[YOUR ASSIGNMENT]
Repeat exactly the lines that begin at the one containing "Click the help icon beside Current Assessor" and end at the final line of the records; include no pictures and nothing else.
Segment Start: SUPPLIED MATERIAL
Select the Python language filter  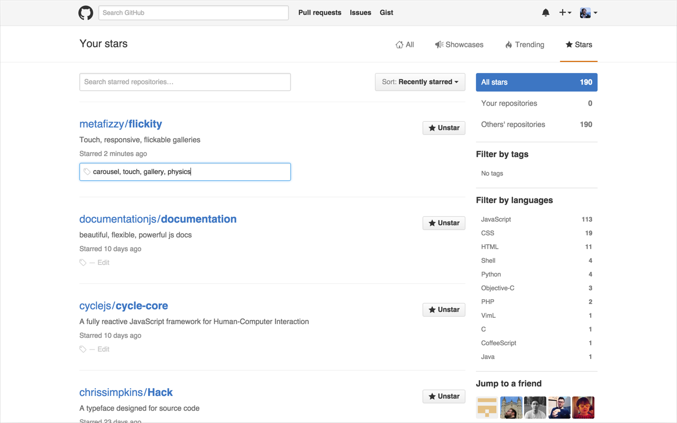pyautogui.click(x=491, y=274)
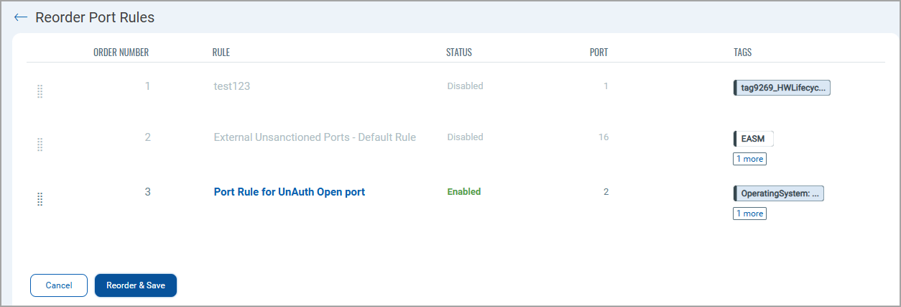Image resolution: width=901 pixels, height=307 pixels.
Task: Select drag handle of External Unsanctioned Ports rule
Action: pos(40,145)
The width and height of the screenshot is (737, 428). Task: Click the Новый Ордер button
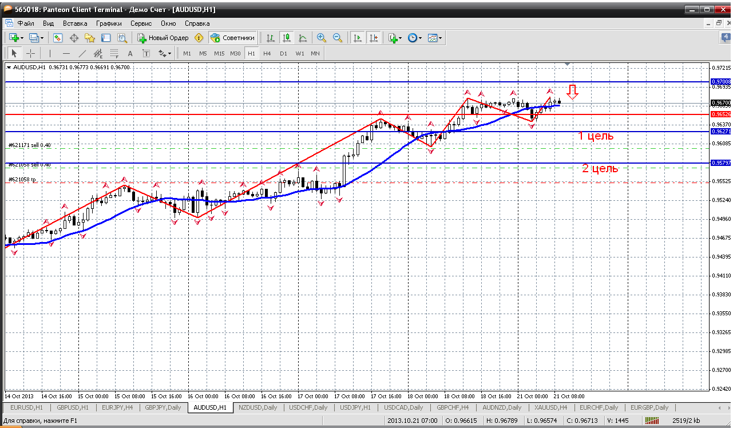click(163, 38)
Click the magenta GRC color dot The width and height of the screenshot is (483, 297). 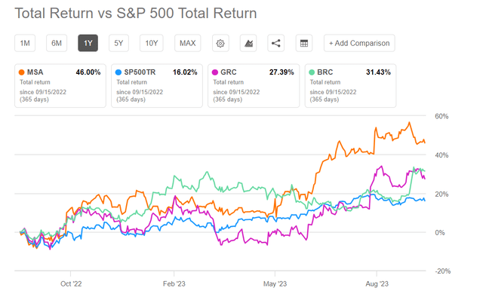(x=215, y=72)
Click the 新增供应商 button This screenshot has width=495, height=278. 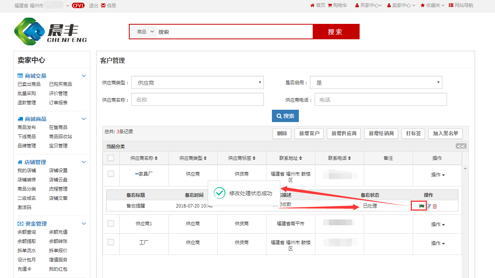344,134
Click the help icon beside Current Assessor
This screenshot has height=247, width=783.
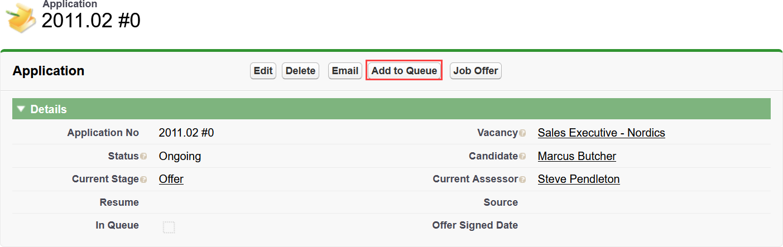522,180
Segment End: SUPPLIED MATERIAL
[TASK RESULT]
Click the help icon beside Current Assessor
This screenshot has height=247, width=783.
522,180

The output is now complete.